The fund, run by Bill Gross, rose 0.517 percent in February,
recovering from an annual loss of 1.92 percent in 2013, its
worst annual performance since 1994. Put in perspective, the
Barclays U.S. Aggregate Bond Index posted returns of 0.53
percent in February.
The Pimco Total Return Fund's latest monthly performance
beat just 29 percent of its peers, according to Morningstar.

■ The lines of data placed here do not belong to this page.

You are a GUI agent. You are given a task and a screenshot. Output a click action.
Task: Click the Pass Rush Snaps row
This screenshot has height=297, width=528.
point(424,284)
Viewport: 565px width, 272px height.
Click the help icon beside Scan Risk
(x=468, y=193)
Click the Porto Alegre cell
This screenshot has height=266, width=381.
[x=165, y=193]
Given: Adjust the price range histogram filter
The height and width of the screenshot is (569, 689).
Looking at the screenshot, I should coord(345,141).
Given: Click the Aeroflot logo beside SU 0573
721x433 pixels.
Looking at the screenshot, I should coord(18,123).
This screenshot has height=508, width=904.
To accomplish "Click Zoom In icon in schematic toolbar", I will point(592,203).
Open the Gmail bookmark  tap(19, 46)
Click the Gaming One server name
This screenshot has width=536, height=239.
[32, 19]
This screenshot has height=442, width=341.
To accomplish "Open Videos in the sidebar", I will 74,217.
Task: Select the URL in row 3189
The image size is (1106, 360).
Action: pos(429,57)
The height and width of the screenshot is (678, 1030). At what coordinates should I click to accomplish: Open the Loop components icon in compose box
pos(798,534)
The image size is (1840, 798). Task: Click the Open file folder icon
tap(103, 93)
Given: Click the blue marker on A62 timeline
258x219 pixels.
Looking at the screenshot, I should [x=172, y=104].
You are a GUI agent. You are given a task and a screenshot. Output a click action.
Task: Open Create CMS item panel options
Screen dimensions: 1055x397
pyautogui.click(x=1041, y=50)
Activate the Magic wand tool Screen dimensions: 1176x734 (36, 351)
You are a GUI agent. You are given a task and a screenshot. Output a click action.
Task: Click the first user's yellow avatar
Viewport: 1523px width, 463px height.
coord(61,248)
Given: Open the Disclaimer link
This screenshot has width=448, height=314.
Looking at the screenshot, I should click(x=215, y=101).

It
has $237 billion in assets.
So far this year, the fund is posting returns of 1.877
percent, which is lagging 76 percent of its peers, according to
preliminary data by Morningstar.
"Focusing on two months of weak relative returns for any
fund, especially when the margin of difference between a fund
and its category average is a barely perceptible 16 basis
points, is making a mountain out of a molehill," Morningstar
research analyst Eric Jacobson said on Sunday.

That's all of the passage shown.